Recently i wanted to play some grand theft auto 4, so i decided to blow the dust of the box and install it, but whenever i start the game nothing happens for a while and then it says that gta iv has stopped working. I run 64bit windows 7 and have all drivers updated. GTA 4 is updated to the latest version and so is gfwl. Anyone have any ideas on how to fix this?

Thanks in advance, Marco van Dijk


----------



## Splinterwasp (Jul 10, 2011)

I would advise you check that you have all the redistributables needed to run the games, also have the correct DirectX installed and have all up to date Video card drivers, And last but not least run the game in administrator mode if you are using windows Vista or 7.


----------



## marco473 (Feb 12, 2011)

*Re: GTA 4 crash at startup*



Splinterwasp said:


> I would advise you check that you have all the redistributables needed to run the games, also have the correct DirectX installed and have all up to date Video card drivers, And last but not least run the game in administrator mode if you are using windows Vista or 7.

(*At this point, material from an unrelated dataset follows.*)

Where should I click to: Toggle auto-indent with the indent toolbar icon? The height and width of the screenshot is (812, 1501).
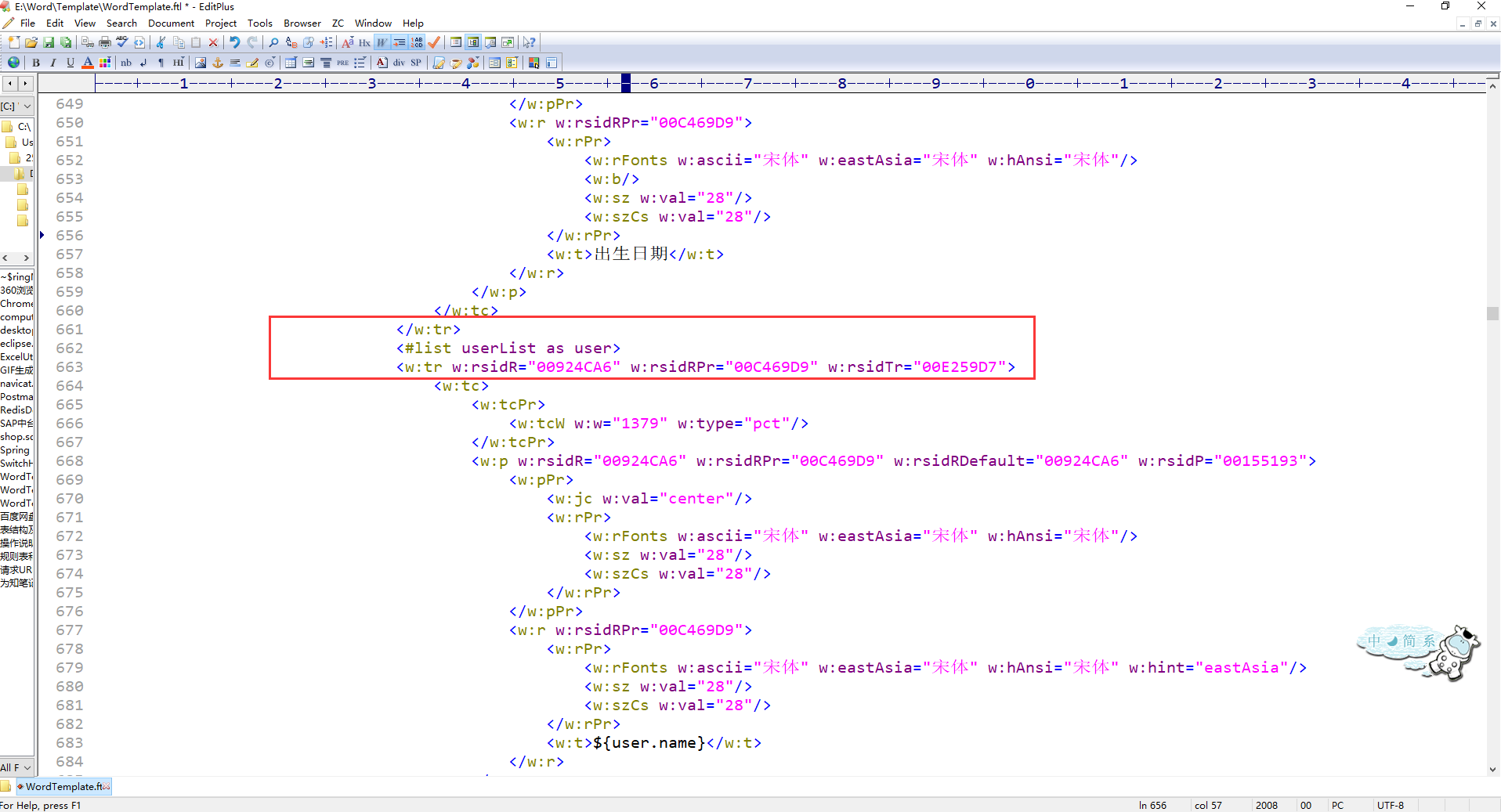[400, 43]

I did all those things, but sadly it didnt work. Thanks for the help though


----------



## Wrench97 (May 10, 2008)

*Re: GTA 4 crash at startup*

Are you running the came in compatibility mode?
Sometimes GTA also needs to be installed in compatibility mode for XP.


----------



## marco473 (Feb 12, 2011)

*Re: GTA 4 crash at startup*



wrench97 said:


> Are you running the came in compatibility mode?
> Sometimes GTA also needs to be installed in compatibility mode for XP.


I tried them all but none of them work


----------



## Cybernifls (Jul 10, 2011)

*Re: GTA 4 crash at startup*

How about reinstalling the game completely? That would be my solution.


----------



## Splinterwasp (Jul 10, 2011)

Is this a Retail or digital download version such as 'Steam'? This may help the issue greatly


----------



## marco473 (Feb 12, 2011)

*Re: GTA 4 crash at startup*

It is the retail version. It has 2 DVD's in it.


----------



## Splinterwasp (Jul 10, 2011)

There may be problems with your registry I suggest uninstalling the game, running IOBIT ADVANCED SYSTEM CARE 
Run the defrag and repair registry and do the same for your HDD then restart your computer and reinstall.


----------



## marco473 (Feb 12, 2011)

*Re: GTA 4 crash at startup*

So, i reformatted my PC and reinstalled windwos 7, (I always do that once/twice a year) And it did fix alot of problems, except this one. Right now when i start the game (Fully patched again) i need to login and then i see the mouse turn into a spinning DVD, but nothing happens...


----------



## marco473 (Feb 12, 2011)

*Re: GTA 4 crash at startup*

Fixed by starting live, logging in and then start the game...


----------



## Wrench97 (May 10, 2008)

Thanks for letting us know the resolution.


----------